ADMA, asymmetric dimethylarginine; ADP, adenosine diphosphate; ALP, alkaline phosphatase; ALT, alanine aminotransferase; Apo, apolipoprotein; AST, aspartate transaminase; CAT, catalase; CHD, coronary heart disease; CK, creatine kinase; CKD, chronic kidney disease; COPD, chronic obstructive pulmonary disease; C(P)K, creatine phosphokinase; Cr, chromium; Cu, copper; DBP, diastolic blood pressure; dGuo, deoxyguanosine; DPPH, 2,2-diphenyl-1-picrylhydrazyl; ESRD, eternal stage renal disease; FMD, flow mediated dilation; FRAP, ferric reducing antioxidant power; GFR, glomerular filtration rate; GP, grape pomace; GPx, glutathione peroxidase; GR, glutathione reductase; GS, grape seed; GSE, grape seed extract; GSH, glutathione reduced; GSSG, glutathione oxidized; $\gamma{}$ -GT, gamma-glutamyl transpeptidase; GTN, glyceryl trinitrate; HbA1c, glycated hemoglobin; HDL, high density lipoprotein; HEPES, 4-(2-hydroxyethyl)-1-piperazineethanesulfonic acid; HETE, 20-hydroxyeicosatetraenoic acid; HOMA-IR, Homeostatic Model Assessment of Insulin Resistance; H₂O₂, hydrogen peroxide; (hs)-CRP, (high sensitive) C-reactive protein; ICAM, intercellular adhesion molecule; IL, interleukin; LDH, lactate dehydrogenase; LDL, low density lipoprotein; Lp(a), lipoprotein a; MDA, malondialdehyde; MS, metabolic syndrome; OGTT, oral glucose tolerance test; 8-OHdG, 8-hydroxy-2′-deoxyguanosine; OPC, oligomeric proanthocyanidins; ORAC, oxygen radical absorbance capacity; ox-LDL, oxidized LDL; PAI, plasminogen activator inhibitor; PC, protein carbonyls; PFA-100, platelet function assay; PON, paraoxonase; PUFA, polyunsaturated fatty acid; QUICKI, quantitative insulin sensitivity check index; RBC, red blood cells; SBP, systolic blood pressure; SOD, superoxide dismutase; TAC, total antioxidant capacity; TBARS, thiobarbituric acid reactive substances; TC, total cholesterol, TEAC, Trolox equivalent antioxidant capacity; TMAO, Trimethylamine-N-oxide; TNF- $\alpha{}$ , tumor necrosis factor $\alpha{}$ ; TG, triglycerides; tPA, tissue plasminogen activator; TRAP, total radical trapping antioxidant parameter; TRAP, thrombin receptor activating peptide; UA, uric acid; VCAM, vascular cell adhesion molecule; VLDL, very low density lipoprotein; vWF, von Willebrand factor. Up arrows: increase; down arrows: reduction.

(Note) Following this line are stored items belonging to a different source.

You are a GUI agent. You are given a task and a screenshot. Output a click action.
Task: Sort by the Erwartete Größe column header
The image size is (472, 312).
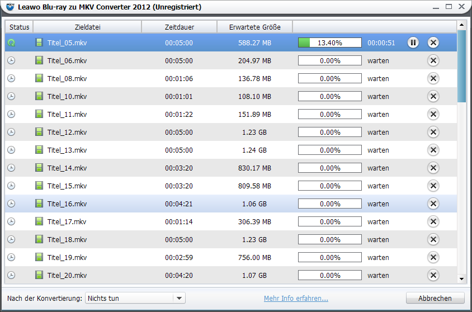point(254,27)
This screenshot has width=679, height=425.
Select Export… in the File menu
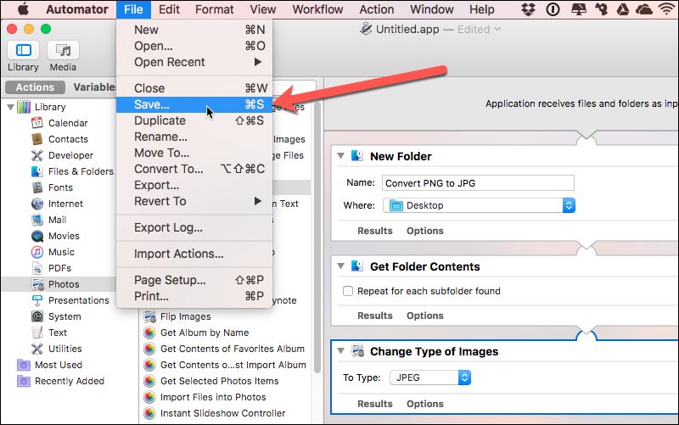156,185
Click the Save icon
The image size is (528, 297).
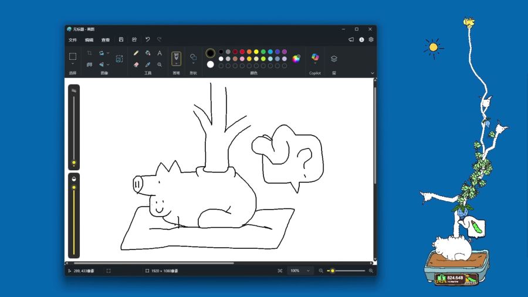[121, 40]
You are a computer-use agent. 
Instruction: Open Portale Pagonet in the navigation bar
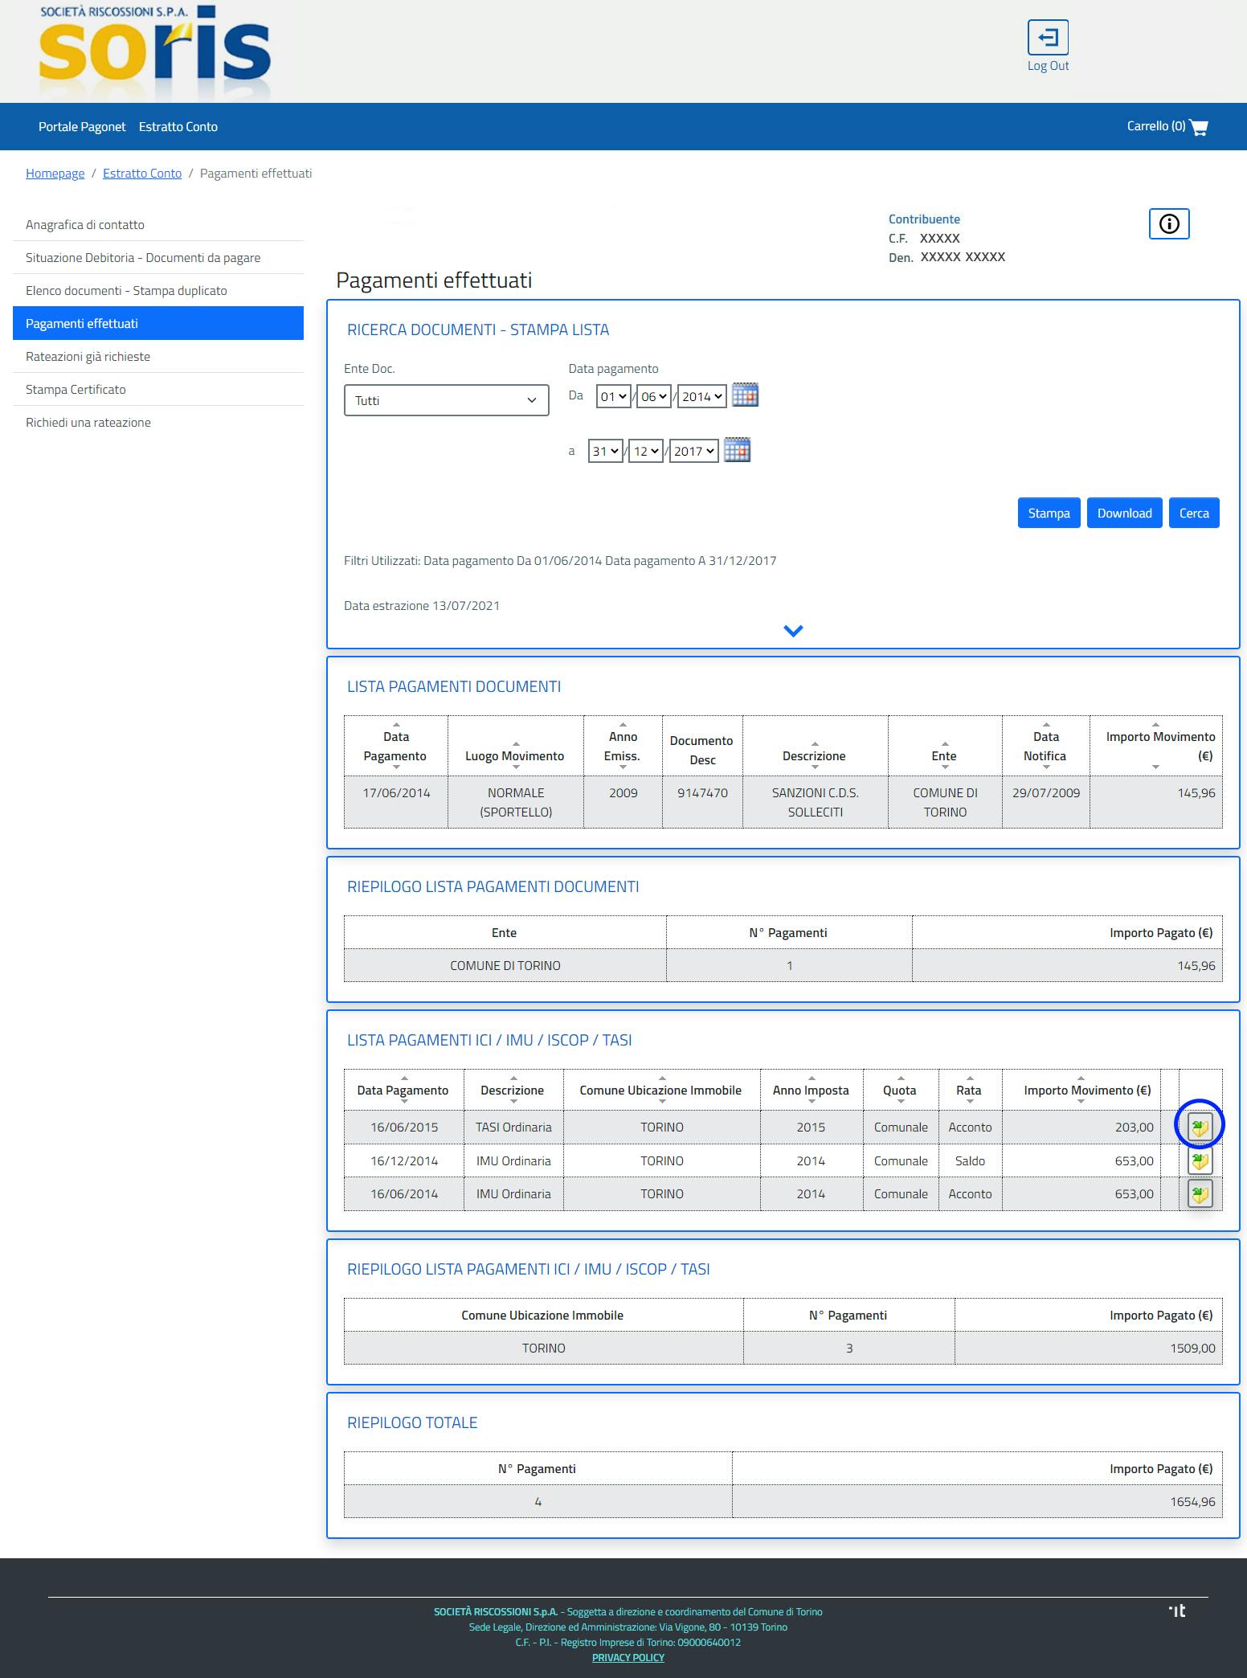[82, 127]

Research has also focused on the effect on glycemic biomarkers, such as insulin levels or sensitivity and glucose levels, although few significant changes regarding the treatment group compared to control were reported. The intake of 600 mg GS extract for 8 weeks managed to improve insulin sensitivity and reduce fasting insulin levels in 40 volleyball athletes [79]. The daily consumption of 20 g bread or cookies made from flour enriched with GP for 16 weeks reduced postprandial insulin levels during an oral glucose tolerance test (OGTT) in subjects with at least one metabolic syndrome (MS) criteria [80]. The acute consumption of a GP extract under postprandial conditions also reduced the insulin and improved insulin sensitivity in 12 healthy men [81]. The intake of GS extract significantly reduced the postprandial glucose 15 and 30 minutes after the meal consumption as well as the glucose response AUC in healthy volunteers [82]. No effect was reported when hemoglobin A1c (HbA1c) levels were measured, possibly due to the long time needed for alterations to be detected in this particular biomarker [76, 83, 84].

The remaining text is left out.